PHP 2507 – Biostatistics and Applied Data Analysis I
The objective of the year-long, two-course sequence is for students to develop knowledge, skills and perspectives necessary to analyze data to answer public health questions. The year-long sequence focuses on statistical principles as well as the applied skills necessary to answer public health questions using data, including: data acquisition, data analysis, data interpretation and the presentation of results. Using lectures, labs and small group discussions, we focus on evaluating data sources, refining research questions, univariate and bivariate analyses, and presentation of initial results. Prerequisite: understanding of basic math concepts and terms. Enrollment limited to 50 students. Instructor permission required.
This is the first half of a year-long introductory-level sequence using detailed case studies. The course is intended for MPH students whose program of study requires two semesters of biostatistics.
Who should take this course
MPH students whose program of study requires two semesters of biostatistics. The course is restricted to MPH students.
PHP 2515 – Fundamentals of Probability and Statistical Inference
This course will provide an introduction to probability theory, mathematical statistics and their application to biostatistics. The emphasis of the course will be on basic mathematical and probabilistic concepts that form the basis for statistical inference. The course will cover fundamental ideas of probability, some simple statistical models (normal, binomial, exponential and Poisson), sample and population moments, nite and approximate sampling distributions, point and interval estimation, and hypothesis testing. Examples of their use in modeling will also be discussed.

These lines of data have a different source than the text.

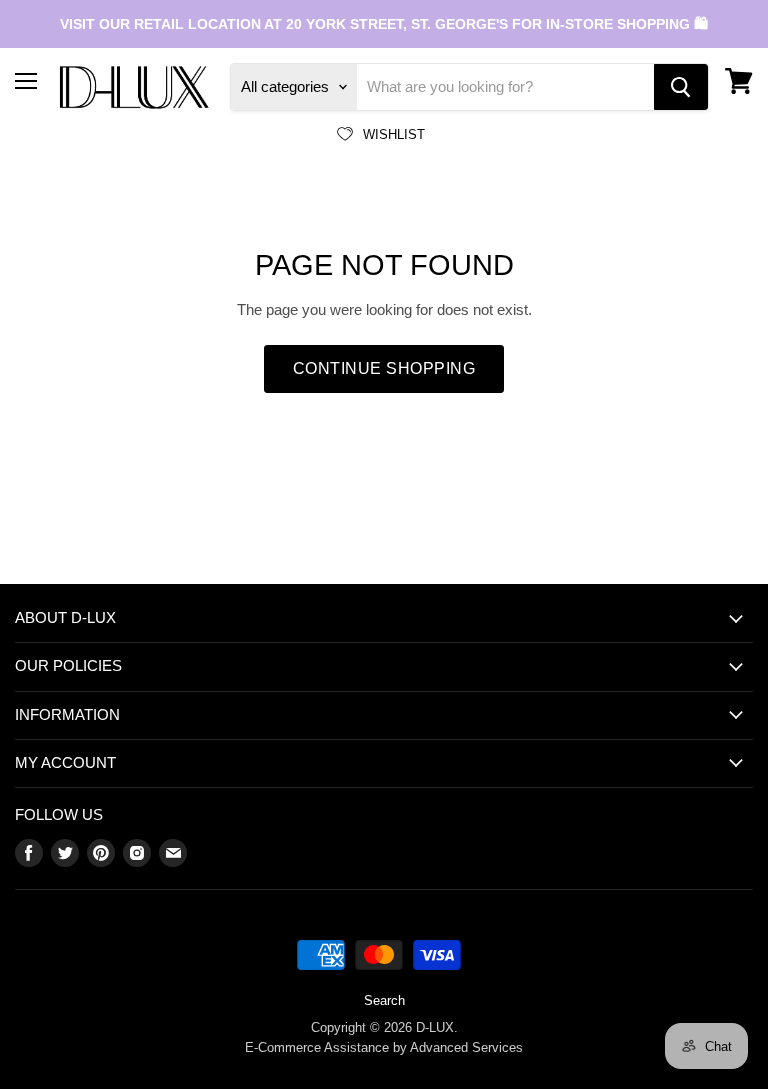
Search (384, 1000)
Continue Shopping (384, 368)
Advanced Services (466, 1047)
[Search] (681, 87)
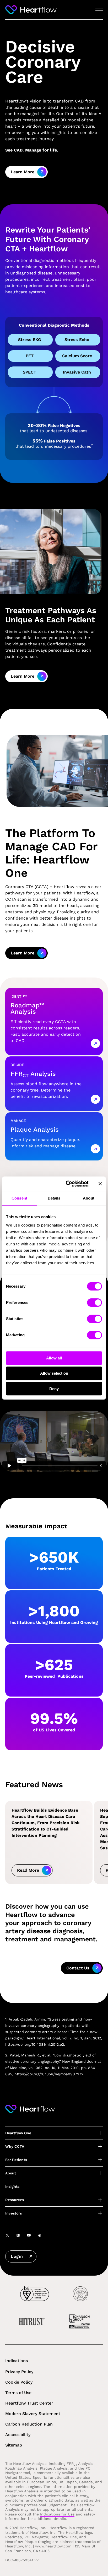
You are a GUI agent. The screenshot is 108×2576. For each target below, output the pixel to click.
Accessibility (17, 2434)
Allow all (54, 1358)
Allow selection (54, 1373)
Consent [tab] (19, 1198)
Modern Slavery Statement (32, 2413)
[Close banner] (100, 1183)
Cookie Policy (19, 2382)
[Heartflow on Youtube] (29, 2235)
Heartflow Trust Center (29, 2403)
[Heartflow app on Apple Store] (39, 2235)
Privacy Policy (19, 2371)
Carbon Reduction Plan (29, 2424)
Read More (28, 1870)
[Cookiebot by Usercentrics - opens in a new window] (67, 1183)
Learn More (22, 171)
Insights (12, 2186)
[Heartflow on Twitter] (7, 2235)
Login (17, 2256)
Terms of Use (18, 2392)
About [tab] (88, 1198)
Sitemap (13, 2445)
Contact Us (77, 1967)
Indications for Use (57, 2514)
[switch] (94, 1302)
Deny (54, 1388)
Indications (16, 2360)
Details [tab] (54, 1198)
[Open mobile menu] (99, 9)
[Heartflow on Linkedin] (18, 2235)
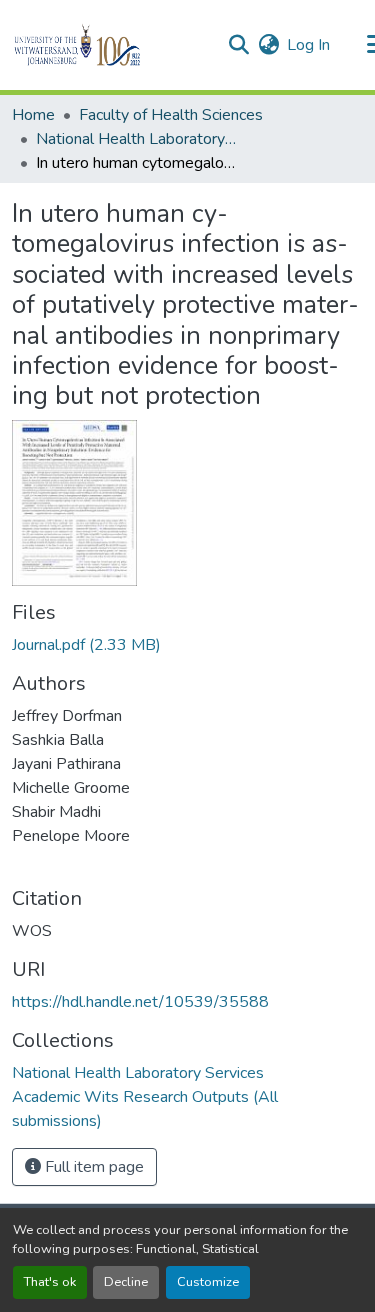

Who should take this course
PHP 2515 is designed for students in the biostatistics masters program. The course content presumes familiarity with essentials of calculus and linear algebra and assumes that students have some working familiarity with coding in R, Python, or a similar language.
2520 – Statistical Inference I
First of two courses that provide a comprehensive introduction to the theory of modern statistical inference. PHP 2520 presents a survey of fundamental ideas and methods, including sufficiency, likelihood based inference, hypothesis testing, asymptotic theory, and Bayesian inference. Measure theory not required. Open to advanced undergraduates with permission from the instructor.
Who should take this course
PHP 2520 is required for students in the biostatistics Ph.D. program and can be taken by students desiring a rigorous course in mathematical statistics. It can be taken by students in other departments provided that they meet the pre-requisites (generally 3 semesters of calculus, 1 semester of linear algebra, and ideally one semester of advanced probability).